On the surface, it’s not. Let me put it this way: I’m not equating Peavy with Zambrano. I’ve always liked Peavy, in fact. Won a couple of fantasy leagues with him. And I don’t really know a whole lot about the prospects they sent over, except that they’re highly regarded and that Clayton Richard has been pretty solid when I’ve watched him.

But it’s sort of a desperate move, much like the Zambrano deal. When the Mets made those trades – note that ESPN’s headline wasn’t who they got, but that they gave up Kazmir – they were six games behind the Braves in the NL East. Promptly after they made the trade, they were swept by Atlanta and were immediately nine back. They finished 71-91, 25 games behind.

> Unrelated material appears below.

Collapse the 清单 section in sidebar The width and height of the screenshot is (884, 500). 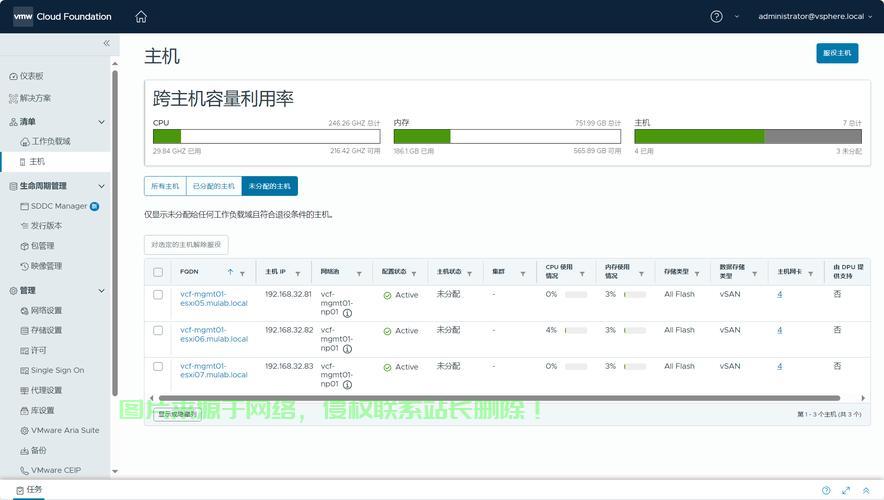coord(101,122)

At the Deadline, the White Sox were 1 1/2 games back of Detroit and were obviously right in the mix. They were also obviously spooked by the Tigers’ pickup of Jarrod Washburn, who’s having easily his best year since the 2002 Angels won it all. So they cashed in their chips and got Peavy, a former Cy Young Award winner entering his prime at age 28.

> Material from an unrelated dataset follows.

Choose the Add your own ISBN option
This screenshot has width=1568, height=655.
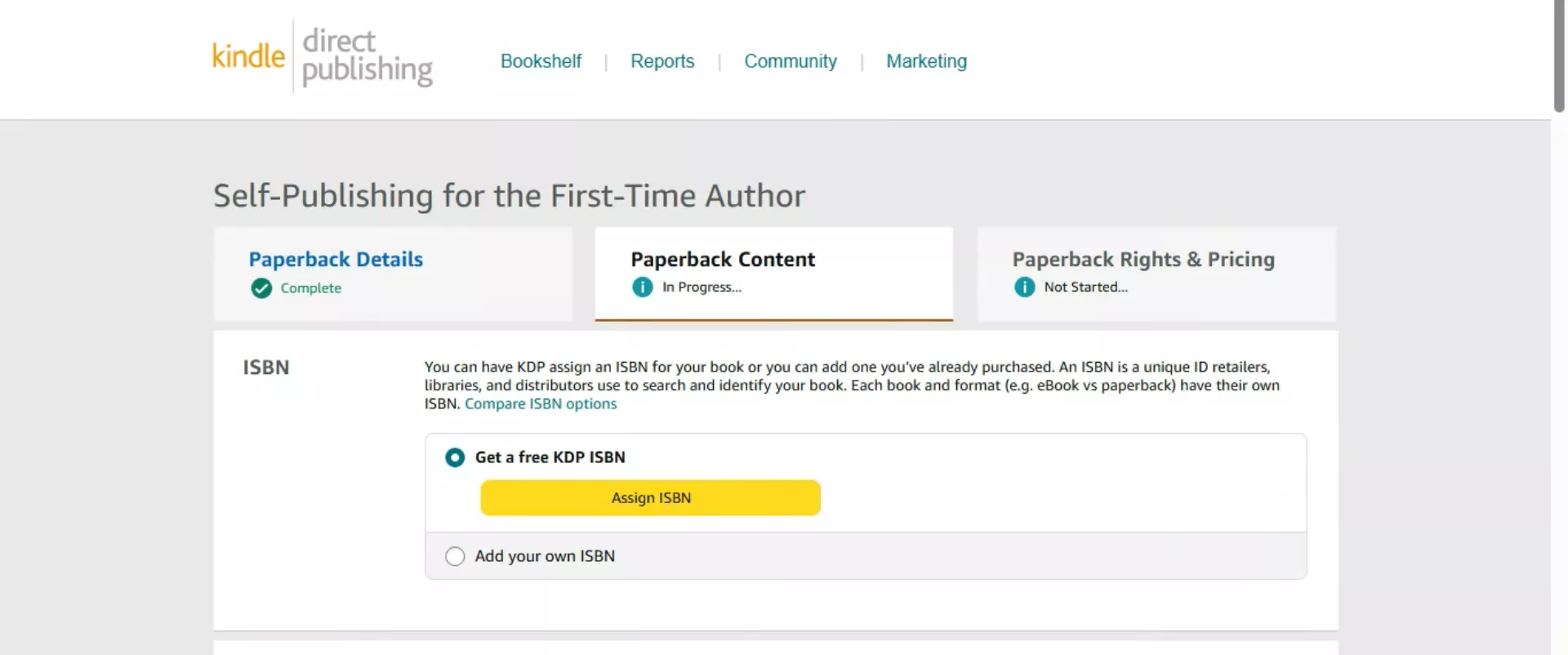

Here’s why I don’t like it:

  • Peavy is recovering from a torn tendon in his ankle, similar to what ended Chien-Ming Wang’s season in 2008. Until this trade, there was no guarantee Peavy was even coming back this year. Suddenly, two days after the trade, he’s throwing off the mound for the first time since June 8, and they’re talking about him pitching against the Yankees at the end of August. Obviously, they’re rushing him to try to get a return on their investment, which is about the worst thing you can do to an injured pitcher. Screw with his mechanics to get him back and watch his arm potentially go to hell – and this is a guy who’s had shoulder issues.
  • Is Peavy a creation of PETCO Park, like a reverse Matt Holliday after he left Coors for Oakland? Let’s see here…
    — This year: 4-4, 3.58 ERA at home; 2-2, 4.60 ERA on the road.
    — Last year: 5-5, 1.74 ERA at home; 5-6, 4.28 ERA on the road.
    — Career: 45-31, 2.83 ERA at home; 47-37, 3.84 ERA on the road.
  • To be fair, Peavy’s home/road splits were essentially the same – and they were both excellent – during his 2007 Cy Young season, when he threw a career-high 223 innings. He hasn’t been the same since.Peavy leaves in the seventh inning of the '07 tiebreaker
  • Jake Peavy has not been a big-game pitcher. In terms of this season, the trade is mostly predicated on getting him back for about 5 or 6 starts in September, and then for the playoffs if the White Sox make it. Okay, but here’s how he’s done in two playoff games, and in a tiebreaker at the end of his marvelous 2007 season:
    — 2005 NLDS, Game 1: 4 1/3 innings, 8 hits, 3 walks, 3 strikeouts, 8 runs
    — 2006 NLDS, Game 1: 5 1/3 innings, 11 hits, 1 walks, 3 strikeouts, 5 runs
    — 2007 WC tiebreaker: 6 1/3 innings, 10 hits, 4 walks, 6 strikeouts, 6 runs
  • That’s an 0-2 record and a 10.29 ERA in three pivotal situations. After he got bombed in 2005, Peavy pretty much got a pass because he apparently had broken ribs from celebrating the Padres’ NL West title. His ribs were presumably fine the next two Octobers.
  • Peavy is signed for $48 million for the next three years, and then has a $22 million option or $4 million buyout for 2013. That’s a pretty big investment in a pitcher, especially one who didn’t want to go to the White Sox two months ago. Besides, what if he gets even more seriously hurt? You think the D-backs aren’t thanking their lucky stars they didn’t extend Brandon Webb past his 2010 buyout? Of course they are.
    So to sum it up, the White Sox traded four highly regarded prospects for a high-priced arm with a lot of miles on him, who struggles in big spots, has had injury issues, is actually injured now, didn’t want to go there in the first place, and his successes may be in large part a creation of his cavernous former home park.
    I’m not guaranteeing this won’t work out swimmingly.
    But would you be shocked if it didn’t?